Cases of cardiomyopathy with subsequent death have been reported following experimental high dose therapy with cytarabine and cyclophosphamide therapy when used for bone marrow transplant preparation. This may be schedule dependent.
Peripheral motor and sensory neuropathies after consolidation with high dose cytarabine, daunorubicin and asparaginase have occurred in adult patients with non-lymphocytic leukaemia. Patients treated with high dose cytarabine should be observed for neuropathy since dose schedule alterations may be needed to avoid irreversible neurologic disorders.
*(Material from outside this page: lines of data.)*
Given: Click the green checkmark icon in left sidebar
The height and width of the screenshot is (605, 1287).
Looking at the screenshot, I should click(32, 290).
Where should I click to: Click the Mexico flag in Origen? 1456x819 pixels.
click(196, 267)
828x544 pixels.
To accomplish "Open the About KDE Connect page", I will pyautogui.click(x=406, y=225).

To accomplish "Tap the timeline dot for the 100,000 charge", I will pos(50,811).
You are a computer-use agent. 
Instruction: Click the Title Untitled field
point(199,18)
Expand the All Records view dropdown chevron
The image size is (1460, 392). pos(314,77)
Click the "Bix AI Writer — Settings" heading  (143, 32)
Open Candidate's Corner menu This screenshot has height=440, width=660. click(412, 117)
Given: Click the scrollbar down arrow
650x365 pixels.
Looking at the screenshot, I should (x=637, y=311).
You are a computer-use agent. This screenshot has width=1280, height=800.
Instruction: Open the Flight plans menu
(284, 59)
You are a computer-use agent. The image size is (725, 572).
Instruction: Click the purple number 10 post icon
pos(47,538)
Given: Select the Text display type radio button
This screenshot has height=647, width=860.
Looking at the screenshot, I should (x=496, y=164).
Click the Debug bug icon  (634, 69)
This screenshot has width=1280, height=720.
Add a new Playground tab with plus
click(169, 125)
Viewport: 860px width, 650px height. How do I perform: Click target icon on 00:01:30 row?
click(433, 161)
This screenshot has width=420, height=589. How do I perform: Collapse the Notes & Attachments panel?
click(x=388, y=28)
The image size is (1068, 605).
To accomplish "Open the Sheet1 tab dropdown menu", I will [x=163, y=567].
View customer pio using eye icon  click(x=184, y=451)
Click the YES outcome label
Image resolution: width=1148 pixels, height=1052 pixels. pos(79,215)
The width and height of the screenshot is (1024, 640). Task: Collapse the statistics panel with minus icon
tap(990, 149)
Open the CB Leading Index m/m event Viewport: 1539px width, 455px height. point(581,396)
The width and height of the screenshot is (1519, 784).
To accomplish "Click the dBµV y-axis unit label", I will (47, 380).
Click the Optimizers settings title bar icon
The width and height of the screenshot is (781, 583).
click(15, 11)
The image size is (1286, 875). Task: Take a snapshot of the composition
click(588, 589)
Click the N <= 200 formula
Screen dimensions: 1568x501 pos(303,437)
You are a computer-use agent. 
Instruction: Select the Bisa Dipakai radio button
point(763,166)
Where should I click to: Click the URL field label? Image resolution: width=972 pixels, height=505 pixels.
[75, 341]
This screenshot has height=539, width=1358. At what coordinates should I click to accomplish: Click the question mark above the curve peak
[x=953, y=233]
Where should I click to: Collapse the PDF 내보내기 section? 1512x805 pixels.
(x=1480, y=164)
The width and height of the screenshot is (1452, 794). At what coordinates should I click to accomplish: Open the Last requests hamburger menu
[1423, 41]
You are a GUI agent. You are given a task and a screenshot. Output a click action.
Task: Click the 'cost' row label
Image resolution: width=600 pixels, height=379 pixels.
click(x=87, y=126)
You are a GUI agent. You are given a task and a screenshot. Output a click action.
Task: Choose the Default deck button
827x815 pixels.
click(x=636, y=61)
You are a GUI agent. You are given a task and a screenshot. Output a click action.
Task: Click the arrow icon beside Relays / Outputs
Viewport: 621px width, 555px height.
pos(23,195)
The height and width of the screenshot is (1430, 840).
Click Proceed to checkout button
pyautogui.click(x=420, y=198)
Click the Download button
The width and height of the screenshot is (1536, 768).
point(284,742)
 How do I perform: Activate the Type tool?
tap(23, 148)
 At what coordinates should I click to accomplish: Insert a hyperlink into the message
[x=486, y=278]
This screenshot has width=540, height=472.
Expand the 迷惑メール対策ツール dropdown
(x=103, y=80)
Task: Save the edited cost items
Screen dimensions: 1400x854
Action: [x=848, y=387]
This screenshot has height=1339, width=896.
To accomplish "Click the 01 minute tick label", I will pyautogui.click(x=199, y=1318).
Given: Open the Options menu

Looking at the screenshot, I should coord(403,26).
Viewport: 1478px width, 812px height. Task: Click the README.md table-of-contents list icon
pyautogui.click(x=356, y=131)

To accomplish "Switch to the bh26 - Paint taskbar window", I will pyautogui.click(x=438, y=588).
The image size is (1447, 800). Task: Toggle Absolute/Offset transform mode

Rarely, severe skin rash, leading to desquamation has been reported. Complete alopecia is more commonly seen with experimental high dose therapy than with standard cytarabine treatment programs.
Use in Pregnancy: Pregnancy Category D.
Cytarabine is known to be teratogenic in some animal species and its use in pregnant women is not recommended. Cytarabine should only be used in women of child-bearing potential if the expected benefits outweigh the risks of therapy and adequate contraception is used.
Australian categorisation definition of Category D: Drugs which have caused, are suspected to have caused or may be expected to cause, an increased incidence of human foetal malformations or irreversible damage. These drugs may also have adverse pharmacological effects. Accompanying texts should be consulted for further details.
A review of the literature has shown 32 reported cases where cytarabine was given during pregnancy, either alone or in combination with other cytotoxic agents: Eighteen normal infants were delivered. Four of these had first trimester exposure. Five infants were premature or of low birth weight. Twelve of the 18 normal infants were followed up at ages ranging from 6 weeks to 7 years, and showed no abnormalities. One apparently normal infant died at 90 days of gastroenteritis.
Two cases of congenital abnormalities have been reported, one with upper and lower distal limb defects, and the other with extremity and ear deformities. Both of these cases had first trimester exposure. There were seven infants with various problems in the neonatal period, including pancytopenia; transient depression of WBC, haematocrit or platelets; electrolyte abnormalities; transient eosinophilia; and one case of increased IgM levels and hyperpyrexia possibly due to sepsis. Six of the seven infants were also premature. The child with pancytopenia died at 21 days of sepsis.
Therapeutic abortions were done in five cases. Four fetuses were grossly normal, but one had an enlarged spleen and another showed Trisomy C chromosome abnormality in the chorionic tissue.
Because of the potential for abnormalities with cytotoxic therapy, particularly during the first trimester, a patient who is or who may become pregnant while on cytarabine should be apprised of the potential risk to the foetus and the advisability of pregnancy continuation. There is a definite, but considerably reduced risk if therapy is initiated during the second or third trimester. Although normal infants have been delivered to patients treated in all three trimesters of pregnancy, follow-up of such infants would be advisable.
Use in Lactation: It is not known whether cytarabine is excreted in breast milk so breast feeding should be discontinued during cytarabine therapy in lactating women.